(Assignment): After the line containing "900x425 pixels.", write nothing more; before it, reproduce every line of the material below exactly, starting with the first.

:::::

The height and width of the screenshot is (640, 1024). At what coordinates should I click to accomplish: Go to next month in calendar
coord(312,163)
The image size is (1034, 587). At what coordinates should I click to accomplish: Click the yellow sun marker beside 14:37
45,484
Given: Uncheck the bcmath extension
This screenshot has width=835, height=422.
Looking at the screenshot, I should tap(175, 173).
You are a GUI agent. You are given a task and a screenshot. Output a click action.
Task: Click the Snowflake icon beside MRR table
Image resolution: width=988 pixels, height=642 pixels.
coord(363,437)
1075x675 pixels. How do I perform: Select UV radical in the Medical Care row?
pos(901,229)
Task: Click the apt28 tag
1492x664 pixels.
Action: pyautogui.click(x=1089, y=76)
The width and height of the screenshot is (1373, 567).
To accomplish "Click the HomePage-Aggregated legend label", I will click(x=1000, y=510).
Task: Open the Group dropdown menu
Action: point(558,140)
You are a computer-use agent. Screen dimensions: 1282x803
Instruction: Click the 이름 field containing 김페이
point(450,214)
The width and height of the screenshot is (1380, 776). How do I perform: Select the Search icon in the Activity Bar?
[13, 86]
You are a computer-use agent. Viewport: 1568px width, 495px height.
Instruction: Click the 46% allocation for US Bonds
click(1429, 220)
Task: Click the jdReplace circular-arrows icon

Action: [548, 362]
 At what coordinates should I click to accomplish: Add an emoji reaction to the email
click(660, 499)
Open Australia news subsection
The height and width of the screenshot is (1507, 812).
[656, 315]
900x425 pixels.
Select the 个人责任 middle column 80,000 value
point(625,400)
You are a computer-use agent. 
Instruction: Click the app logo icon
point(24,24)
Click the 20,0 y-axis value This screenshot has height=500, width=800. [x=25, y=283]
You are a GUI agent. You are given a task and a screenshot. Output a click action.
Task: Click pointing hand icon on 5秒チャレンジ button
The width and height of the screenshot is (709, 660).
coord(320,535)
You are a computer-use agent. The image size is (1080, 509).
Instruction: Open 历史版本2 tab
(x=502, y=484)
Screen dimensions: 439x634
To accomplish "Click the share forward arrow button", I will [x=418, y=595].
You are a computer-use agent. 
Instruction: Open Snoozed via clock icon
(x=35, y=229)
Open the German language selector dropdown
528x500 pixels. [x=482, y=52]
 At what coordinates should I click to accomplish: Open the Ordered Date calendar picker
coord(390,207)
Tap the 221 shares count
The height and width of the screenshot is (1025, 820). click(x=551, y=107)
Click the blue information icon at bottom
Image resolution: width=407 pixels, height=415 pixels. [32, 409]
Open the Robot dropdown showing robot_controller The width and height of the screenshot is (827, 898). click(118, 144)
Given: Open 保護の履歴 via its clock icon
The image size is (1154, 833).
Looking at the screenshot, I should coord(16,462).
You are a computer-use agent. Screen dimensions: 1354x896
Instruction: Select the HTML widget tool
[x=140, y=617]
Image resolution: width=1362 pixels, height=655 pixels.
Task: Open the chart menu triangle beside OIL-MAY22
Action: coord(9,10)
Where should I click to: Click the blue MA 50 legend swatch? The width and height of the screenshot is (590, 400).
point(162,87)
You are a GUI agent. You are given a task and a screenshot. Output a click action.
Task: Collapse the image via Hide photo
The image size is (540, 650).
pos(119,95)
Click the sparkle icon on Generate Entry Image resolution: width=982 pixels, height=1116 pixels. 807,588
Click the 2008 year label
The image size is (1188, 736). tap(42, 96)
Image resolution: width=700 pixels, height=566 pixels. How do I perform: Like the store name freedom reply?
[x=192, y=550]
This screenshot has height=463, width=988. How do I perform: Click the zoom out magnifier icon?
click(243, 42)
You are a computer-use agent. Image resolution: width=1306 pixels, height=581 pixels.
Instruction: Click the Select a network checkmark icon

:::::

(The completed task):
The height and width of the screenshot is (640, 1024). At what coordinates should I click to accomplish: Go to next month in calendar
coord(312,163)
The image size is (1034, 587). At what coordinates should I click to accomplish: Click the yellow sun marker beside 14:37
45,484
Given: Uncheck the bcmath extension
This screenshot has width=835, height=422.
Looking at the screenshot, I should tap(175, 173).
You are a GUI agent. You are given a task and a screenshot. Output a click action.
Task: Click the Snowflake icon beside MRR table
Image resolution: width=988 pixels, height=642 pixels.
coord(363,437)
1075x675 pixels. How do I perform: Select UV radical in the Medical Care row?
pos(901,229)
Task: Click the apt28 tag
1492x664 pixels.
Action: pyautogui.click(x=1089, y=76)
The width and height of the screenshot is (1373, 567).
To accomplish "Click the HomePage-Aggregated legend label", I will click(x=1000, y=510).
Task: Open the Group dropdown menu
Action: point(558,140)
You are a computer-use agent. Screen dimensions: 1282x803
Instruction: Click the 이름 field containing 김페이
point(450,214)
The width and height of the screenshot is (1380, 776). How do I perform: Select the Search icon in the Activity Bar?
[13, 86]
You are a computer-use agent. Viewport: 1568px width, 495px height.
Instruction: Click the 46% allocation for US Bonds
click(1429, 220)
Task: Click the jdReplace circular-arrows icon

Action: [548, 362]
 At what coordinates should I click to accomplish: Add an emoji reaction to the email
click(660, 499)
Open Australia news subsection
The height and width of the screenshot is (1507, 812).
[656, 315]
900x425 pixels.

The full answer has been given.